**Excerpted text:**
┏━━

Brenda Lee is a particularly winning presence, remembering being looked after when she was a 12-year-old sensation by Cline, whom she calls “a great broad,” and breaking into an impromptu version of Williams’ “I’m So Lonesome I Could Cry.”

Country Music is as authoritative and well researched as you would expect, but can be frustrating in what it chooses to leave out, sometimes opting for the safe and obvious over the risky.

Bob Wills is rightly given his due — with jazz explication from Wynton Marsalis and anecdotes by Asleep at the Wheel leader and Springfield, Montgomery County, native Ray Benson. But how do you not include Spade Cooley, the Los Angeles World War II era Western Swing king who was convicted of the murder of his wife?

Similarly, the big names of the Sun Records rockabilly explosion are included. But lovable weirdos like Charlie Feathers are left by the wayside. Fans seeking more insight into country’s dank and dark underbelly are recommended to check out Tyler Mahan Coe’s Cocaine & Rhinestones podcast.

The documentary is subtitled “A History of America, One Song at a Time.” And Burns is armed with bushel baskets full of great songs, from Jimmie Rodgers’ “T.B. Blues” to Kitty Wells’ “It Wasn’t God who Made Honky Tonk Angels” to Randy Travis’ “Diggin’ Up Bones.”

┗━━

**Source information:**
┏━━

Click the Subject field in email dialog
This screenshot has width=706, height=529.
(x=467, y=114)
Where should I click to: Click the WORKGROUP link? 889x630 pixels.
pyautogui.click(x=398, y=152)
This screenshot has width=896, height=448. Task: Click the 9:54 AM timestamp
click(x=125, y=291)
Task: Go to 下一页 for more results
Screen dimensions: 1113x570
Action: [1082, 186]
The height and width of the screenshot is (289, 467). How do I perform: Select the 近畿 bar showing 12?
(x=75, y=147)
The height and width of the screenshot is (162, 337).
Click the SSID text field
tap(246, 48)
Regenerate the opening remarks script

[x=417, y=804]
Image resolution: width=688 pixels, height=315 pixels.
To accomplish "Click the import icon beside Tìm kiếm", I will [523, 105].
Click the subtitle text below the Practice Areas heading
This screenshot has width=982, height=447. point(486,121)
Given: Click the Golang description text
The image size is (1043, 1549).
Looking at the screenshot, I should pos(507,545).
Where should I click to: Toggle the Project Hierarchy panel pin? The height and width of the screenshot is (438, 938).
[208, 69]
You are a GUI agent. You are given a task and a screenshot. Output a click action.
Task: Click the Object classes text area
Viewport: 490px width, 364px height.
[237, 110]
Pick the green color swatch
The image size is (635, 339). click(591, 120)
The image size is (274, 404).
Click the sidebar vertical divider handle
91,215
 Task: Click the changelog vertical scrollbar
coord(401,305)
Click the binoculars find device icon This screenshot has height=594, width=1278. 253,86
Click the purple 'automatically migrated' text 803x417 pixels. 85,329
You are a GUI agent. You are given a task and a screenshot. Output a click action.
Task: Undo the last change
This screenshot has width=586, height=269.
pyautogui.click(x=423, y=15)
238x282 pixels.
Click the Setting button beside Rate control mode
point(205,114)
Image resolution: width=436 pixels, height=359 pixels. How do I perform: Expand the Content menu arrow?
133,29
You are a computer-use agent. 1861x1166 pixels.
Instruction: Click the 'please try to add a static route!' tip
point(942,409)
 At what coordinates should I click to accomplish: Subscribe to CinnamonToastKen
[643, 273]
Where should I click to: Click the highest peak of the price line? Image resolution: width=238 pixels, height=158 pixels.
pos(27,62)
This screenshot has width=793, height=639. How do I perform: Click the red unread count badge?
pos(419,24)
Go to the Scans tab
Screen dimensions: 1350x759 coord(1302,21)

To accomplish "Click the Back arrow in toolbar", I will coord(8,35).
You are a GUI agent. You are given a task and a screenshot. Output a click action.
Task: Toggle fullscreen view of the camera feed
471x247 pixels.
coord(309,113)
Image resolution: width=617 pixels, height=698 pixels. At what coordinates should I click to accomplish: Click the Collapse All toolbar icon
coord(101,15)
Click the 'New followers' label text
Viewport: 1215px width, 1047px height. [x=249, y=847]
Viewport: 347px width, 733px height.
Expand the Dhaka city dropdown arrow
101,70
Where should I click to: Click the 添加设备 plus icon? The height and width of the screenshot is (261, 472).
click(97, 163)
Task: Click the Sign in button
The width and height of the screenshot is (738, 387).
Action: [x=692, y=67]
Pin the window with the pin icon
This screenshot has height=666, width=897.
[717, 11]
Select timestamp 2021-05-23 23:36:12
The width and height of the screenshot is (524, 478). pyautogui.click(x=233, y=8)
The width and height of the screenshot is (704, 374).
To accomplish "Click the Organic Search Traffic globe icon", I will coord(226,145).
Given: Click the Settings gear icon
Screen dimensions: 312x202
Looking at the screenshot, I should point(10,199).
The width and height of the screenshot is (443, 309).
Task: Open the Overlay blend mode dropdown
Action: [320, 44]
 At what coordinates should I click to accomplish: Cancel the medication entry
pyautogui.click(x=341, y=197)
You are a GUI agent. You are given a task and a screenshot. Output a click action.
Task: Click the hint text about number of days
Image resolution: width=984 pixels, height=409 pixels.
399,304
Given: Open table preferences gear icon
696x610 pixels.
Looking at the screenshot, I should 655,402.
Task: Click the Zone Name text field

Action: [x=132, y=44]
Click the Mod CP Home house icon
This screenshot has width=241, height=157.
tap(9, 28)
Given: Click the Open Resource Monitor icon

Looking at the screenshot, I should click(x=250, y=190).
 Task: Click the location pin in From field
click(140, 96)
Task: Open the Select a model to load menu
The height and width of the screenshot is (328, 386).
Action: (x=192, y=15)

┗━━

**Problem statement:** Resume the review of the Country Music documentary, picking up right after the sentence ending with Randy Travis' "Diggin' Up Bones."

**Answer space:**
Country Music does a laudable job of using those songs to frame the history of a music that’s a mélange of sounds and traditions brought to the U.S. from elsewhere that and then forged in economically disadvantaged communities into something long lasting and true. “Three chords & the truth,” in an enduring adage.

The resulting cultural achievement is “probably the white man’s soul music” in the words of Kris Kristofferson. It’s not the least of Burns’ accomplishments to show that it wasn’t shaped only by white men and women, and demonstrate that it still has the ability to speak to the souls of us all.

Ken Burns’ Country Music will be previewed Tuesday, Sept. 10 at the World Cafe Live, with a performance by Langhorne Slim and discussion between WHYY-FM (90.9) host Marty Moss-Coane, WXPN-FM (88.5) deejay Dan Reed and author Tara Murtha.